Yes, you should always use semicolons. Why? Because if you end up using a JavaScript compressor, all your code will be on one line, which will break your code.
Try http://www.jslint.com/; it will hurt your feelings, but show you many ways to write better JavaScript (and one of the ways is to always use semicolons).
What everyone seems to miss is that the semi-colons in JavaScript are not statement terminators but statement separators. It's a subtle difference, but it is important to the way the parser is programmed. Treat them like what they are and you will find leaving them out will feel much more natural.
I've programmed in other languages where the semi-colon is a statement separator and also optional as the parser does 'semi-colon insertion' on newlines where it does not break the grammar. So I was not unfamiliar with it when I found it in JavaScript.
I don't like noise in a language (which is one reason I'm bad at Perl) and semi-colons are noise in JavaScript. So I omit them.
I'd say consistency is more important than saving a few bytes. I always include semicolons.

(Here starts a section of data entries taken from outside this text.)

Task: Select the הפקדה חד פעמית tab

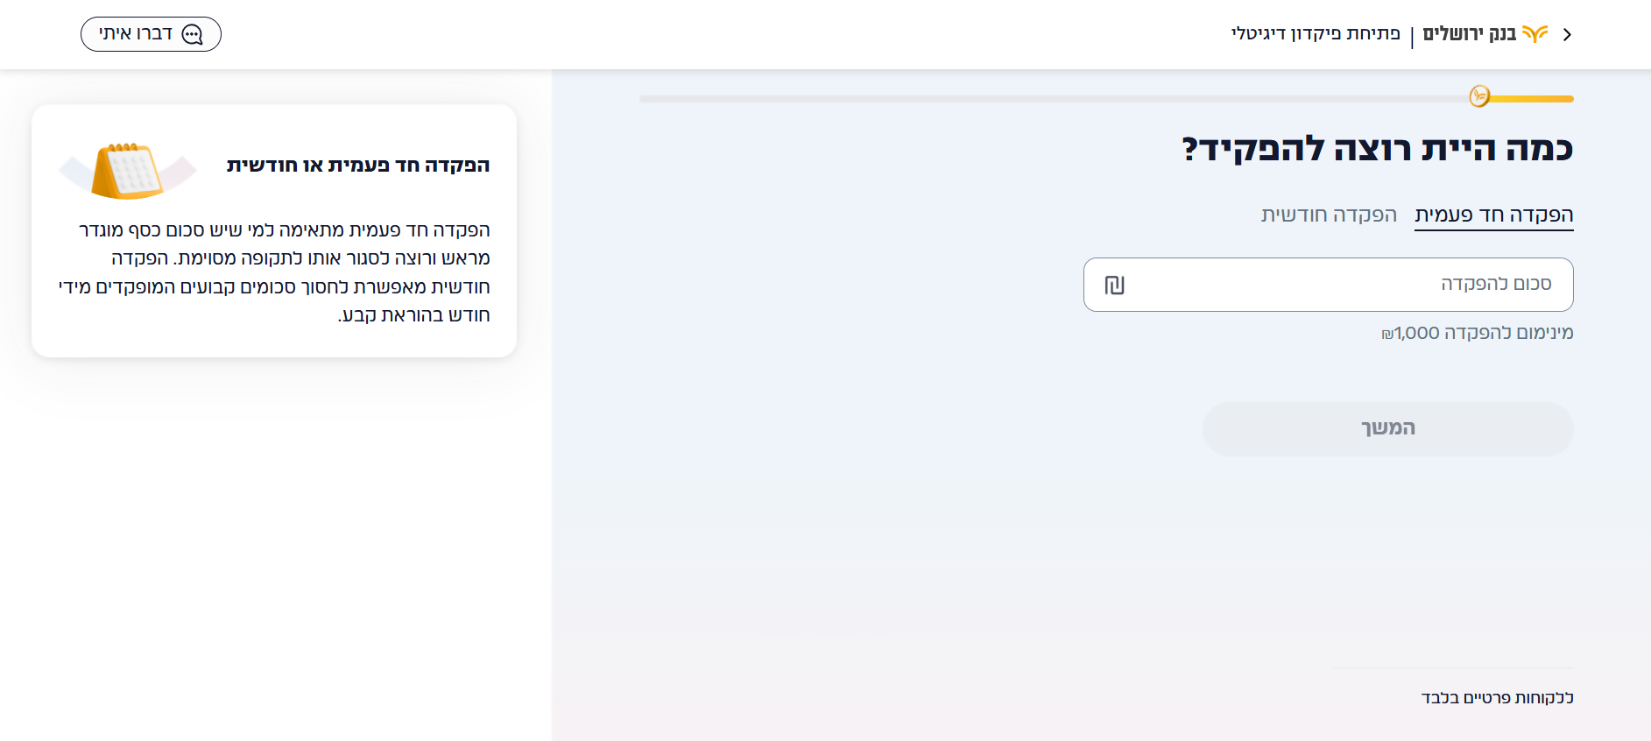Action: click(1494, 215)
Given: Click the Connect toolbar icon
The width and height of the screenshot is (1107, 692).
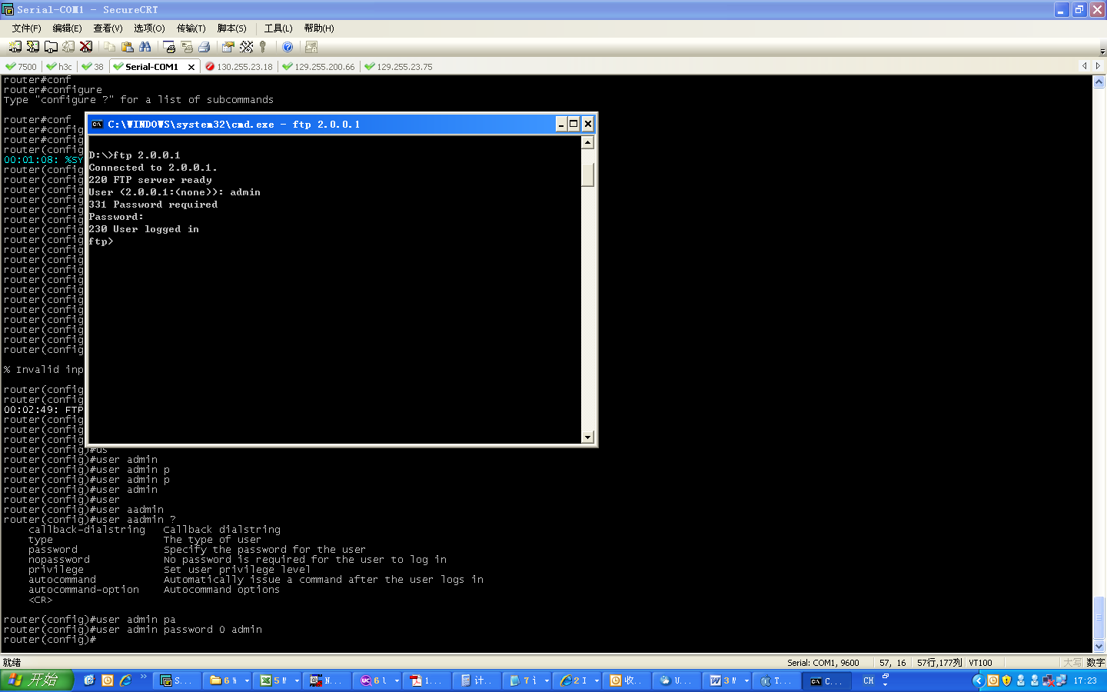Looking at the screenshot, I should (x=15, y=47).
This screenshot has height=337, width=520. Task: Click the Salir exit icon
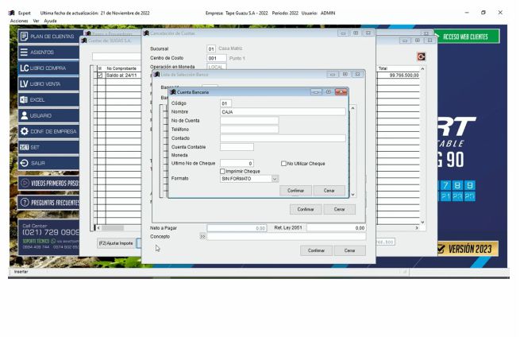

On the other hand, I'd like to point out there are many places where the semicolon is not syntactically required, even if a compressor is nuking all available whitespace. e.g. at then end of a block.
if (a) { b() }
JavaScript automatically inserts semicolons whilst interpreting your code, so if you put the value of the return statement below the line, it won't be returned:
Your Code:
return
5
JavaScript Interpretation:
return;
5;
Thus, nothing is returned, because of JavaScript's auto semicolon insertion
I think this is similar to what the last podcast discussed. The "Be liberal in what you accept" means that extra work had to be put into the Javascript parser to fix cases where semicolons were left out. Now we have a boatload of pages out there floating around with bad syntax, that might break one day in the future when some browser decides to be a little more stringent on what it accepts. This type of rule should also apply to HTML and CSS. You can write broken HTML and CSS, but don't be surprise when you get weird and hard to debug behaviors when some browser doesn't properly interpret your incorrect code.
The article Semicolons in JavaScript are optional makes some really good points about not using semi colons in Javascript. It deals with all the points have been brought up by the answers to this question.
This is the very best explanation of automatic semicolon insertion that I've found anywhere. It will clear away all your uncertainty and doubt.
I use semicolon, since it is my habit.
Now I understand why I can't have string split into two lines... it puts semicolon at the end of each line.
No, only use semicolons when they're required.